Change Detection

On this page

Most data pipelines re-process everything on every run. Yours doesn’t have to.

OndatraSQL rewrites your SQL so only changed data flows through. You write a normal query, and the runtime figures out what’s new since last time. This page explains how that works and why you should care.

The trick

DuckLake creates a snapshot on every commit. That means it knows what your data looked like yesterday, last week, or ten minutes ago. OndatraSQL uses this: it compares each source table against the snapshot from your last successful run, and only processes the difference.

Your query SELECT * FROM raw.events becomes something like:

SELECT * FROM raw.events
EXCEPT
SELECT * FROM raw.events AT (VERSION => 42)

Where 42 is the snapshot from your previous run. The EXCEPT strips out everything that already existed, leaving only what’s new or changed.

You don’t write this yourself. The runtime rewrites your SQL at the AST level — it parses the query, finds the source tables, and reconstructs it with the EXCEPT subqueries inserted. Your original SQL stays exactly as you wrote it.

Why not just filter by timestamp?

You could add WHERE updated_at > last_run to every query. That works, and @incremental gives you a cursor for exactly that — both for SQL models and for lib functions fetching from APIs. But timestamp filtering has limits: it requires every source table to have a reliable timestamp column, it misses deletes entirely, and it falls apart on schema changes.

AST rewriting avoids all of that. It works on any query, with any columns, and catches inserts, updates, and deletes — because EXCEPT compares full row state, not just one column. DuckLake’s snapshot-aware storage means the AT (VERSION => ...) side of the EXCEPT can be resolved efficiently without scanning the full table.

The two-stage gate

The runtime first determines the run type by comparing the model’s SQL hash and upstream snapshot IDs against the last committed state. If nothing changed, table kind models are skipped entirely. For incremental kinds (append, merge), the runtime proceeds to the CDC stage.

In the CDC stage, the runtime calls table_changes() per source table to check if any rows were actually inserted, updated, or deleted since the last snapshot.
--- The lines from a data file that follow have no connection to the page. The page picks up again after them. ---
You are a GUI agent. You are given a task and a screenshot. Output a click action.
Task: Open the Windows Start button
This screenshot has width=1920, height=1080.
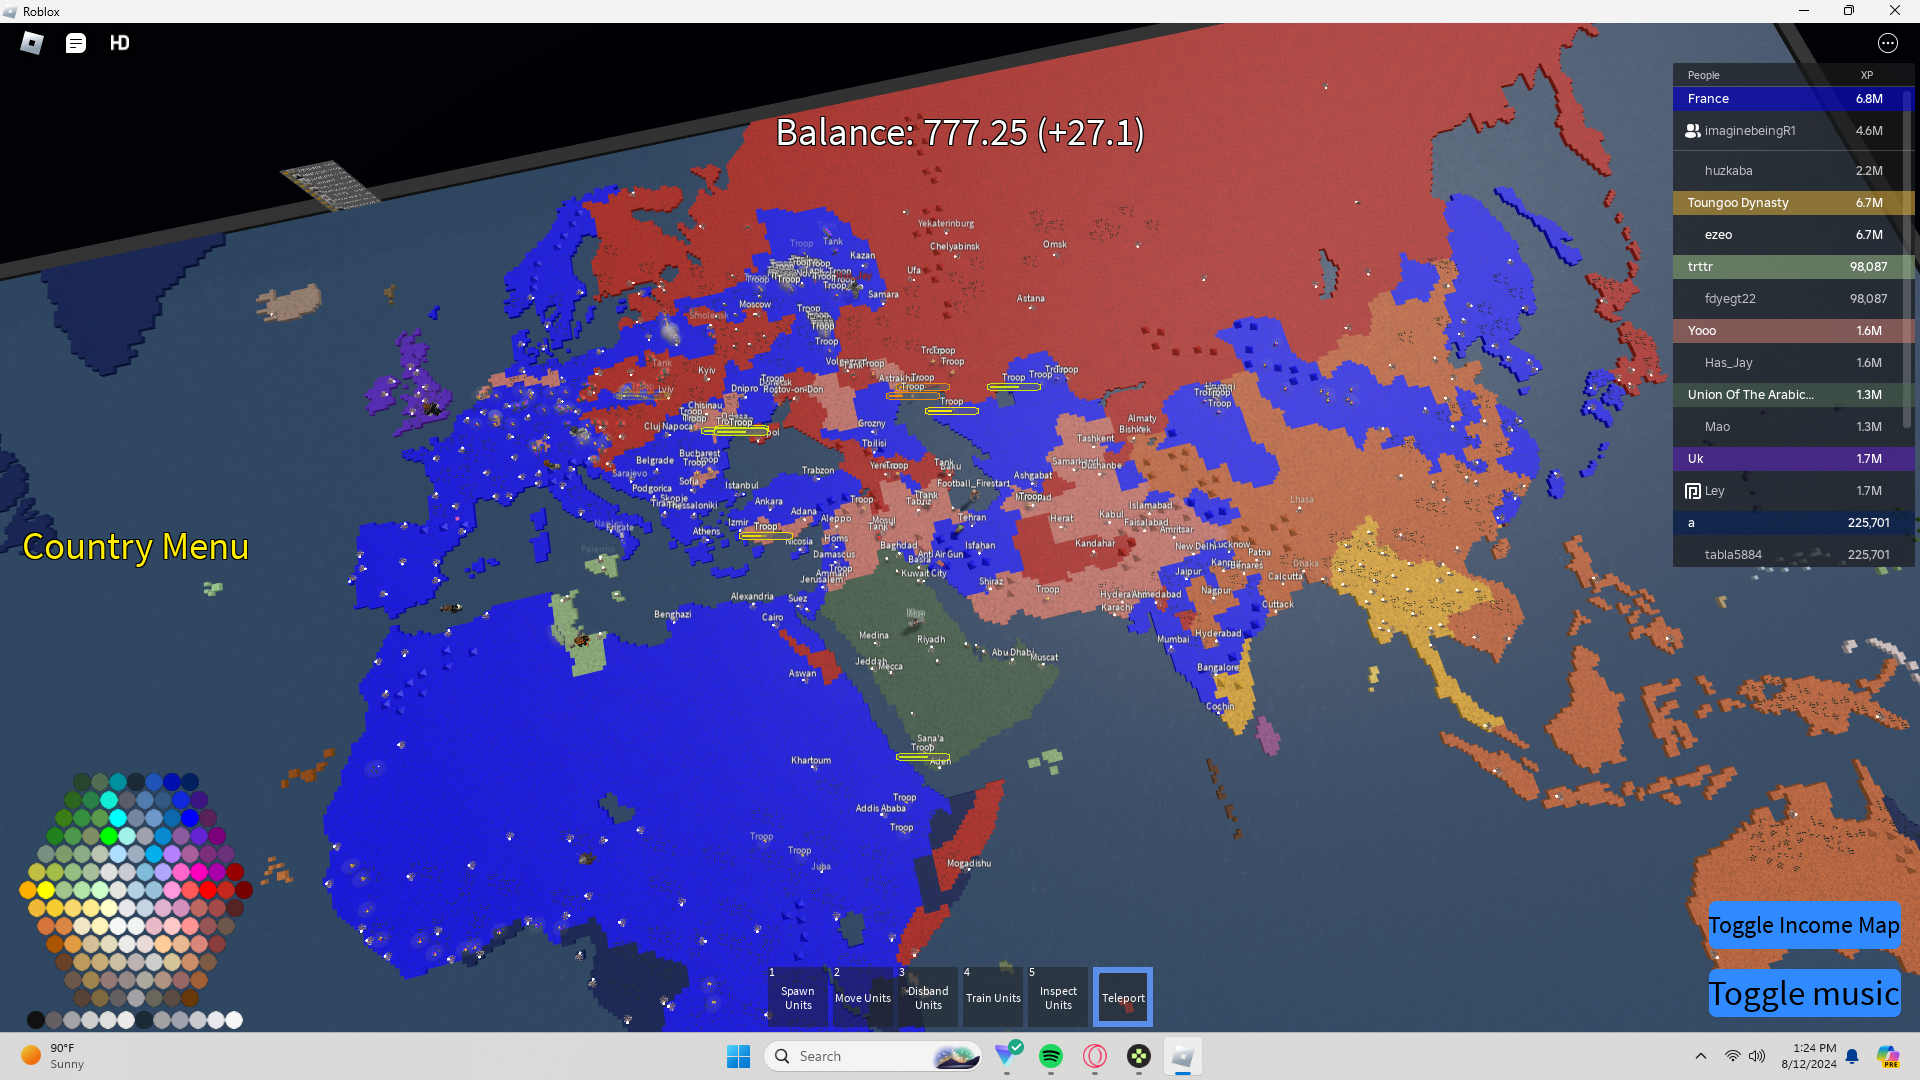739,1056
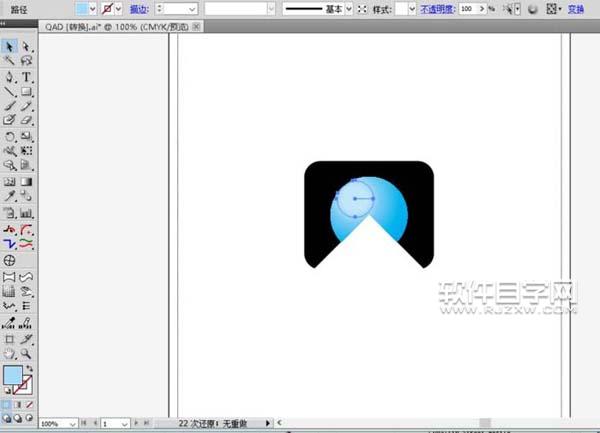Select the Hand pan tool
Screen dimensions: 600x433
pos(9,353)
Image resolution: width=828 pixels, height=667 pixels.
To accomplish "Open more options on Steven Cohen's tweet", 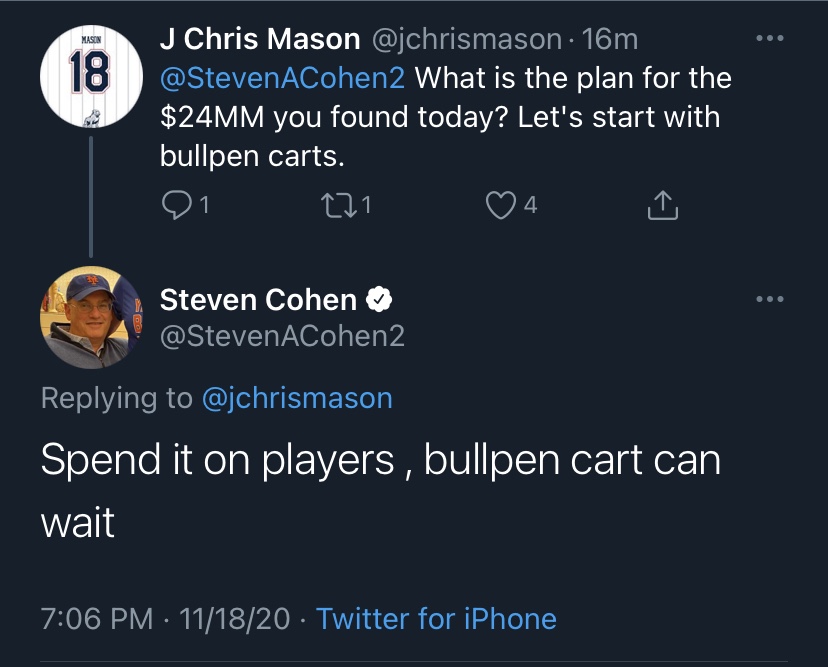I will (769, 299).
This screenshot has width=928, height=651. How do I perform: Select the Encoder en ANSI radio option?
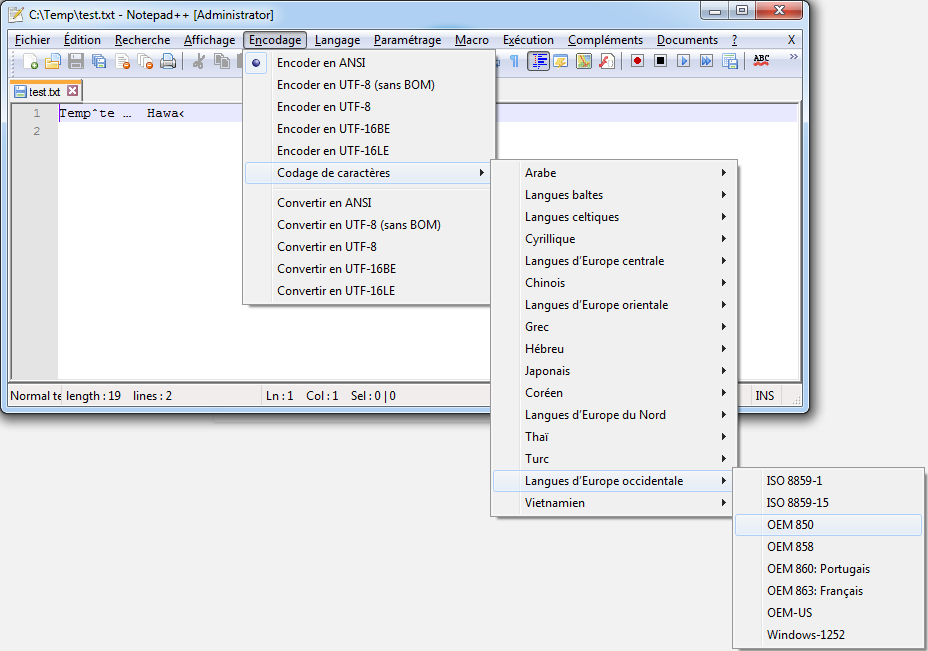320,63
If no source has changes, the incremental model runs but produces 0 rows (the EXCEPT query returns empty). If changes exist, the EXCEPT rewrite processes only the delta — not the full table.

This means the common case — nothing changed — is cheap at both levels: the run-type decision avoids unnecessary work, and the CDC gate avoids unnecessary scans.

What about joins?

This is where it gets interesting. When your model joins multiple tables, each source is evaluated independently. If raw.orders changed but raw.customers didn’t, only raw.orders gets the EXCEPT treatment. raw.customers is read in full.
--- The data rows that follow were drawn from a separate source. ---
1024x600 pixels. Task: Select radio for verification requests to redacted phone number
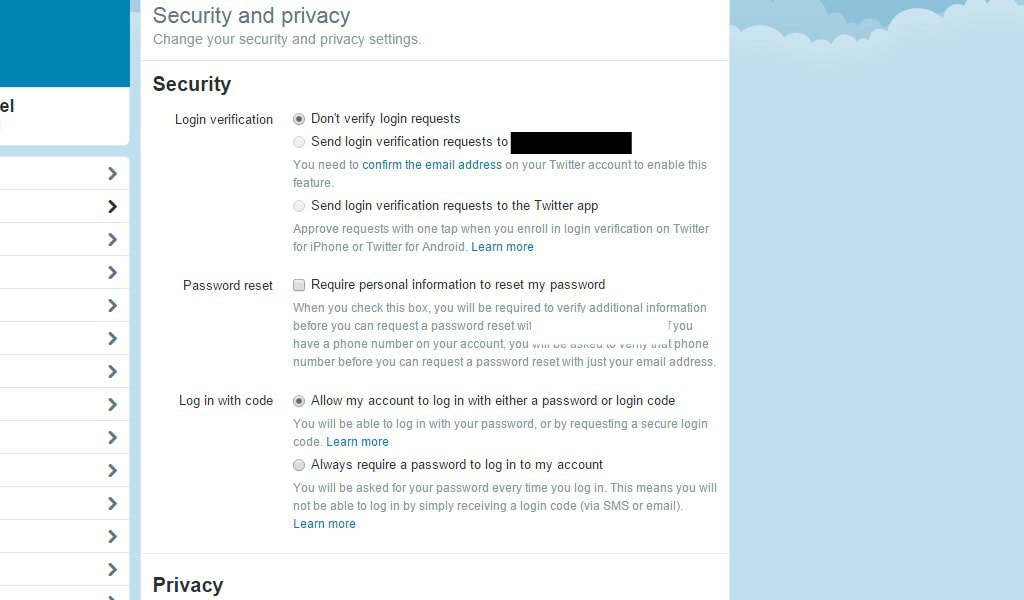[298, 142]
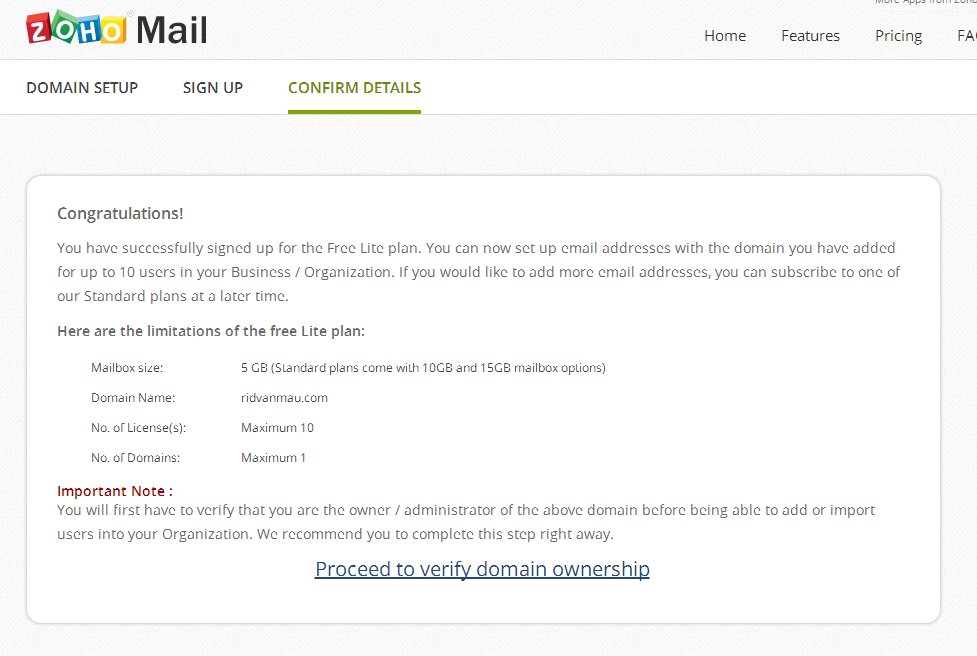Click the free Lite plan limitations heading
Viewport: 977px width, 656px height.
(x=211, y=331)
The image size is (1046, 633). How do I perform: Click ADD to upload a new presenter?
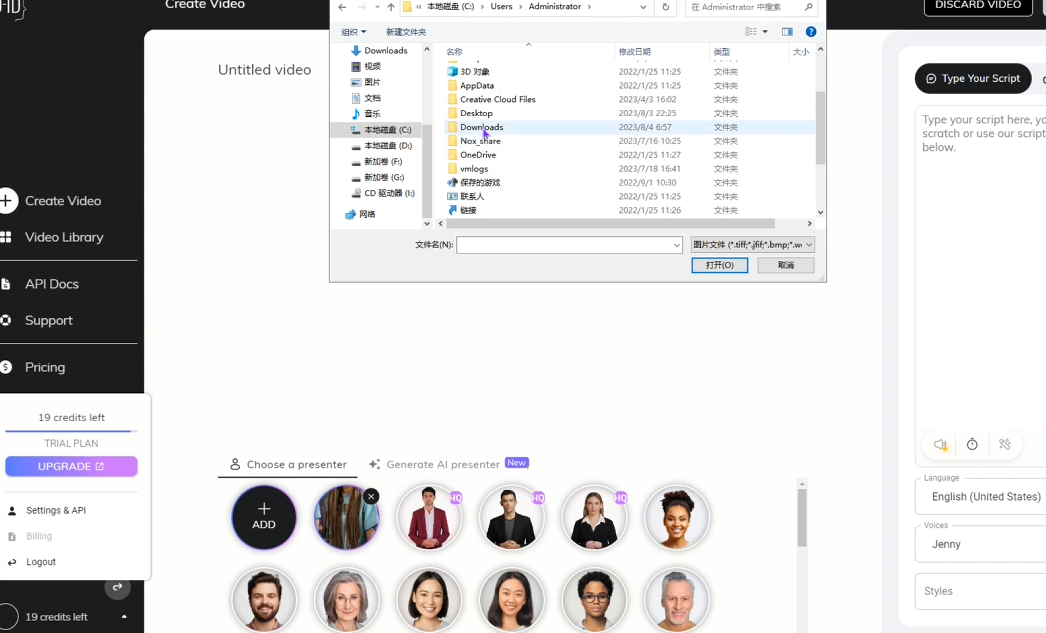point(264,517)
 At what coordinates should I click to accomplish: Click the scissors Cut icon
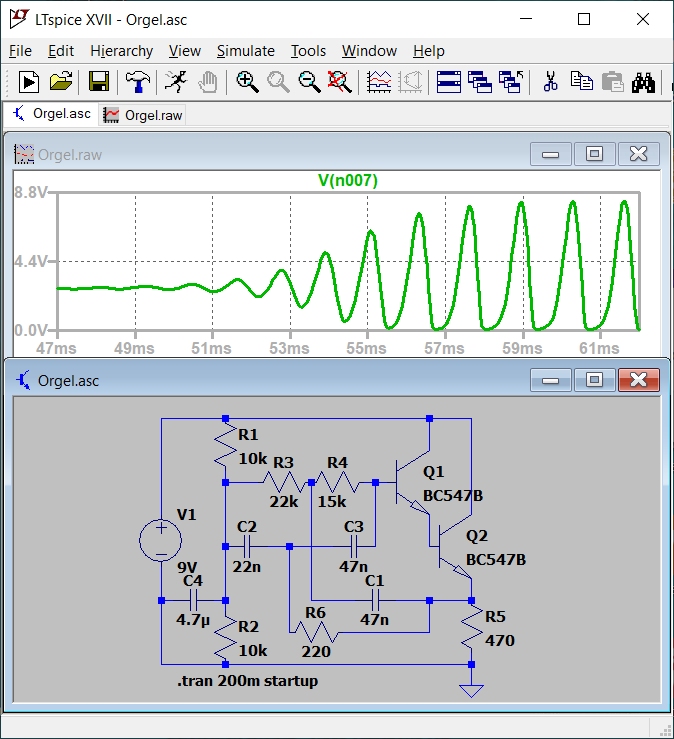pyautogui.click(x=549, y=82)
That matters for correctness. A new order joined against an unchanged customer must still produce a row. If both sides were filtered to changes-only, the join would find no matching customer and produce nothing. That would be a silent data loss bug — exactly the kind of thing you don’t want in a pipeline.
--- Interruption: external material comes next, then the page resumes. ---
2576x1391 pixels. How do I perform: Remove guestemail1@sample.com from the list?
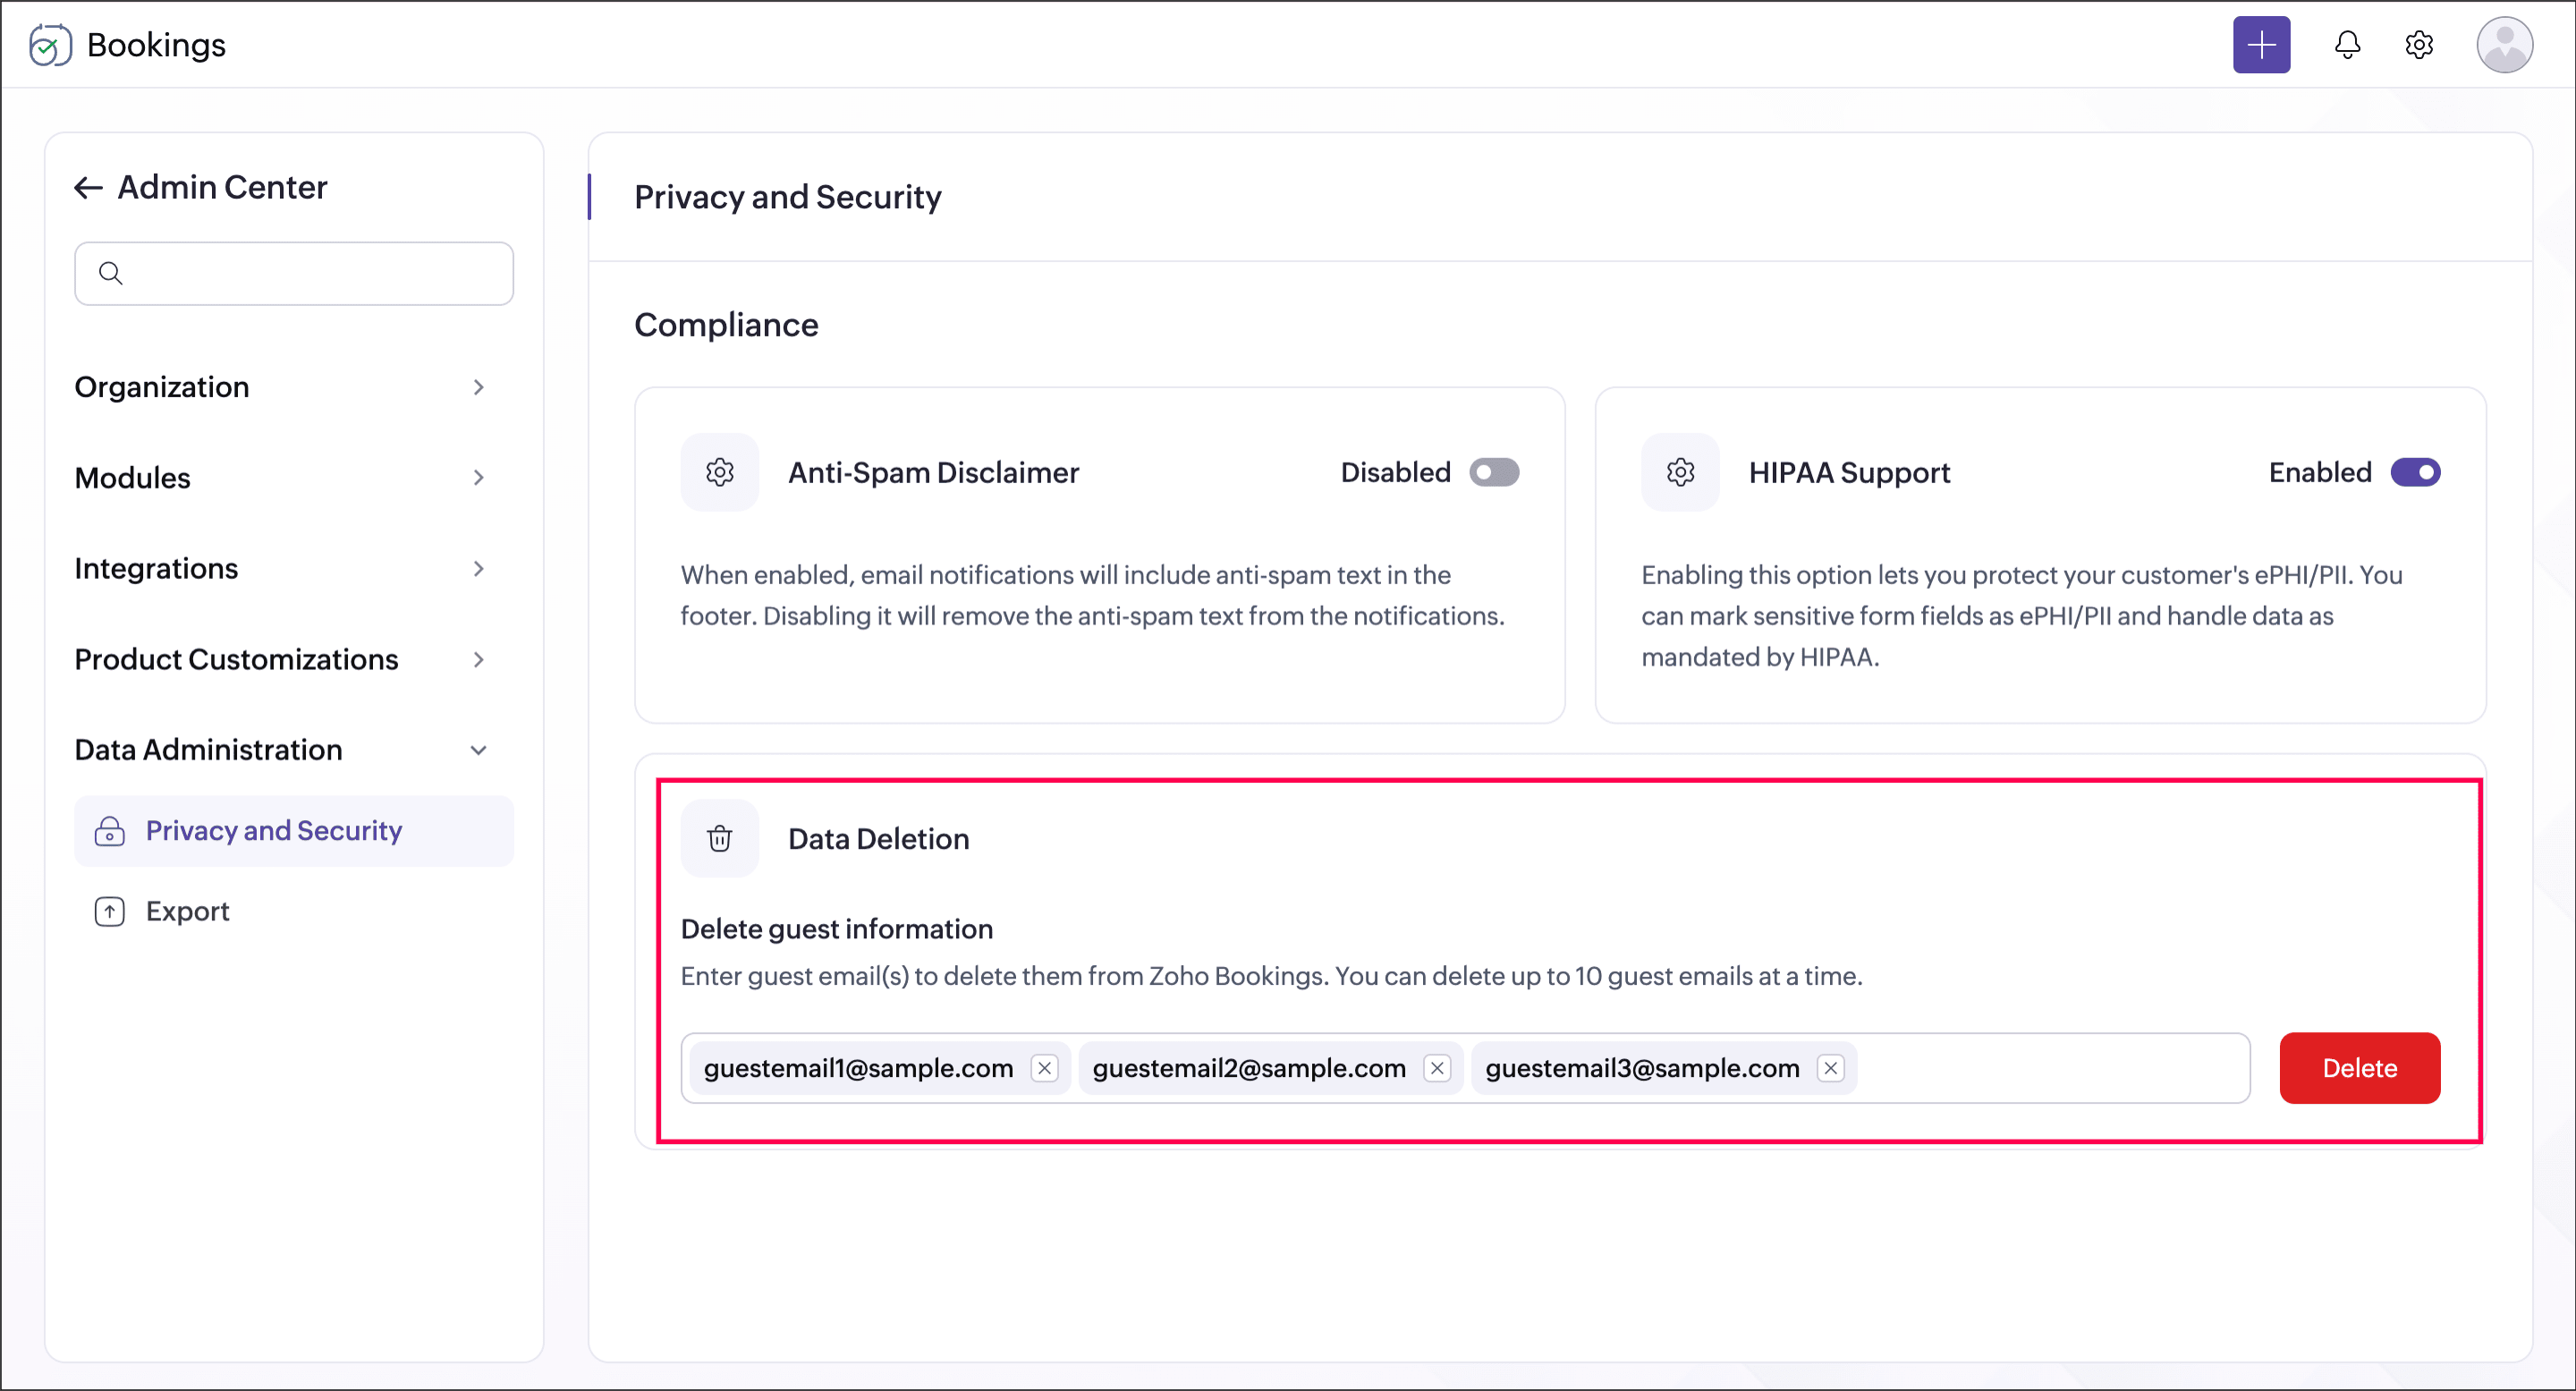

The runtime figures out which tables need CDC and which don’t by analyzing column lineage in the AST. Aggregation joins (where new rows in a dimension affect a SUM or COUNT) get CDC. Pure lookup joins don’t.

When nothing changed at all

If the model’s SQL hash is unchanged and upstream snapshots haven’t moved, the runtime skips the model entirely — no query runs, no I/O. This is why a pipeline with 50 models can re-run in under a second when only one source table changed. 49 models skip at the run-type stage, and the one that runs processes only the delta via CDC.

You don’t have to think about it — it just happens.

What CDC doesn’t cover

Not every model kind uses this mechanism. SCD2 needs the complete source data to detect which specific columns changed, so it does full-state comparison. Tracked uses content hashing per group. Table kind either rebuilds entirely or skips — there’s no incremental middle ground.

If you’re curious about how each kind handles changes differently, that’s covered in Model Kinds.